* _Excerpted passage_:
* Begin *

Let me start by saying that I can’t explain all of it myself. There are still plenty of parts of the Bible that don’t make sense to me and some that really disturb me. I don’t think I’m completely capable of justifying all the ways of God throughout the Bible (though I’m not sure I should be able to - if I understood everything about God, I’d doubt that s/he really is God).
But anyhow, to your question. It’s easy to point to some of the more violent stories of the Bible and think that they are just senseless acts of smiting, divine overreaction as it were, but I think that may result simply from a surface reading of the text without really delving into the meaning of the stories. Personally, I didn’t really start to understand the biblical stories until I started to understand injustice and how much God hates it. As I became aware of all the injustices in our own world - from sex trafficking, to modern slavery, to exploitation of the poor, to gender related violence, to genocide, etc., etc. - I started to realize that most of the time when God seems so angry or violent in the Bible, it’s because he’s angry at these kind of injustices.
That’s the tension throughout all of scripture is that God is both a God of love but also a God of justice. He fights for the cause of the oppressed, the poor, and the abandoned - so it’s natural that he would seem a fearful and vindictive God to those of us (like most of us in modern Western society) who more closely identify with the wealthy oppressors. But frankly, I don’t think the Bible was written primarily to people like us (wealthy, educated, powerful). Try reading the Bible instead through the eyes of a Latin American peasant, or a Sudanese refugee, or a Southeast Asian sweatshop worker - suddenly the God of the OT seems like a welcome figure of liberation and justice.
I’m very serious about this. Until we read the Bible through the eyes of the marginalized and oppressed, I don’t think we’ll really understand it, since the vast majority of it was written by and for a marginalized and oppressed people. Until we learn to get very angry about the oppressions that still go on in our own world, I don’t think we will be able to understand why God gets so angry too.
Just one example, try not to read the Exodus as a story of God smiting the innocent Egyptians. Instead read it from the point of view of an escaped slave fleeing for your life against the might of the most powerful empire on earth at that time. Put it into our own times. What if the story was about God standing in the way of the Nazis as they were about to perpetrate the Holocaust, or in the way of the Sudanese nationals as they slaughter the people of Darfur? Suddenly God’s violence seems a little more justified - after all we don’t fault the Allies for smiting the Nazis as we liberated Jews and other Europeans from their oppression, do we? It’s a similar kind of thing.

* End *

* _What this exercise asks_:
a – Answer these questions from the passage on biblical violence:
(i) Which two qualities of God does the passage say are in tension throughout scripture?
(ii) Whose eyes does the passage name as ones through which to read the Bible?
(iii) In the Exodus example, from whose point of view is the reader asked to read the story?
b – According to the passage on biblical violence, why would God seem fearful and vindictive to most people in modern Western society?
The lines that follow come from a separate source.

* _Supplied material_:
* Begin *

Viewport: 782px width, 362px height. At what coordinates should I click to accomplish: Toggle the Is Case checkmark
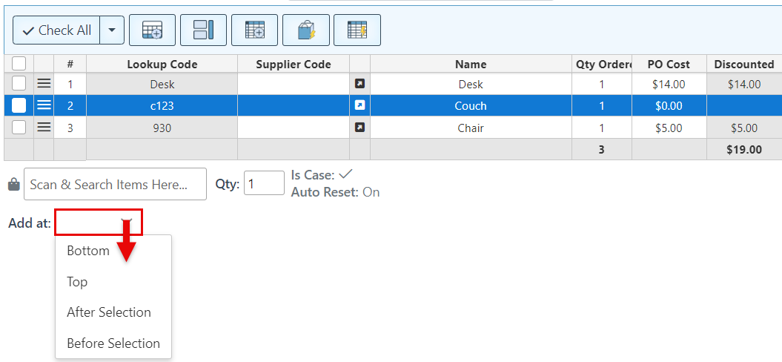[x=345, y=174]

* End *

* _Written responses_:
a –
(i) God is both a God of love and a God of justice.
(ii) A Latin American peasant, a Sudanese refugee, or a Southeast Asian sweatshop worker.
(iii) An escaped slave fleeing for life against the might of the most powerful empire on earth at that time.

b – God fights for the cause of the oppressed, the poor, and the abandoned. Most people in modern Western society more closely identify with the wealthy oppressors, so this God seems fearful and vindictive to them.